Kalani Sitake is a lifelong BYU fan.
Sitake played fullback in college in Provo, under the supervision of program legend and namesake of the team’s home stadium, LaVell Edwards. Sitake returned home to Provo after bouncing around the collegiate football coaching world, from EAC to SUU to BYU to Utah to Oregon State. He took over the same position as the renowned Edwards and then resigned to make his own imprint on the BYU football program as its head coach.
Sitake has built a lasting legacy for the program he calls home, winning 23 games over the previous two seasons in the Big 12 Conference and three consecutive victories over rival Utah.
However, one fateful evening in late 2025, his dream job was almost lost when the Penn State Nittany Lions contacted him to fill the position vacated by James Franklin’s departure midway through the season.
Sitake’s move to State College appeared to be certain for a moment.
However, in a desperate attempt to keep the face of BYU football home in Provo, donors and supporters of all levels joined together to express what Kalani means to BYU football. He had established a Big 12 powerhouse beneath the shadow of Mount Timpanogos, doing so by leading with Christlike love and taking a personal interest in every player, staff member, and fan he encountered.
In a sense, Sitake had become synonymous with the program he had oversaw for the previous nine years.
Fans were unwilling to let go. Kalani, buoyed by Crumbl cookies’ large bank accounts, his staff’s wage raise, and the kind words of the community that saw him as family, returned to BYU from Penn State and told his players that he would not be leaving, signing an extension to stay put.
Sitake told On3 months later about his decision to stay home.
After others discovered about it, things became serious rapidly. The decision-making process had to happen virtually overnight. I had to determine what I wanted and what I would accept as compensation, as well as what I was seeking, based on what Penn State was doing and attempting to offer.

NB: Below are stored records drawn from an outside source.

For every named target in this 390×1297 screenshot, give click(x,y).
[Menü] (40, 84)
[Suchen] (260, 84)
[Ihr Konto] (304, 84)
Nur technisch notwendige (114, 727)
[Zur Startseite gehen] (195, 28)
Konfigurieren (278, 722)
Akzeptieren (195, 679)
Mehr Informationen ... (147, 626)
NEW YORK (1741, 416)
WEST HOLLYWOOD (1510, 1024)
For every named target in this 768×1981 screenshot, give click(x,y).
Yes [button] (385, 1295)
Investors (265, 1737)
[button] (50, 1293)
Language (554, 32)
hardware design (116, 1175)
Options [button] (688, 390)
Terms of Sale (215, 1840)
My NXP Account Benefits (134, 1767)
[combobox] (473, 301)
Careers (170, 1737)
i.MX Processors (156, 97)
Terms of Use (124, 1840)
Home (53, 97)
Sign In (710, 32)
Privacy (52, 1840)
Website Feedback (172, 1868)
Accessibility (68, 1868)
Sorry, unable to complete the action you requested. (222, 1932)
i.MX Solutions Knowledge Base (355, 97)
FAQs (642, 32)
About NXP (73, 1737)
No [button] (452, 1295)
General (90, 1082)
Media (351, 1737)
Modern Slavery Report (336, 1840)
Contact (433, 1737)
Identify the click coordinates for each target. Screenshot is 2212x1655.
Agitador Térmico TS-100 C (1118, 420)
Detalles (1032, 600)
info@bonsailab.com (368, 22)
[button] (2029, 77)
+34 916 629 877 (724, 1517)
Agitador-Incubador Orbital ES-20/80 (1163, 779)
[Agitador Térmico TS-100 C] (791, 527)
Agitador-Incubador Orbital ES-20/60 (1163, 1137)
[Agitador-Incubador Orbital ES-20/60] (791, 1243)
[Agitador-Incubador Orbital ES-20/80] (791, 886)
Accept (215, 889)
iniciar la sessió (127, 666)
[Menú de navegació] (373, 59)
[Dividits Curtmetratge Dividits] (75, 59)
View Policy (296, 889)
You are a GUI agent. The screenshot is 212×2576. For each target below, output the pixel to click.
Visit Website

With his Cougars knocking on the door of the College Football Playoff but never breaking through, it’s tempting to move to a program that’s brand value alone could push the Big Ten program through the door and give them a shot at the national title. His choice to remain in Provo indicates faith in the foundation he has established, the success he has achieved, and the progress that is yet to come.
How great of a publicity for BYU athletics was it to have its men’s basketball coach, Mark Pope, be recruited by Kentucky, one of college basketball’s premier destinations? How much more so, then, must it be that Penn State offered BYU football head coach Kalani Sitake everything they had, and he declined?
In retrospect, BYU supporters from all across the world can agree on one thing: keeping Kalani Sitake was the most important triumph the program achieved during the whole 2025 season.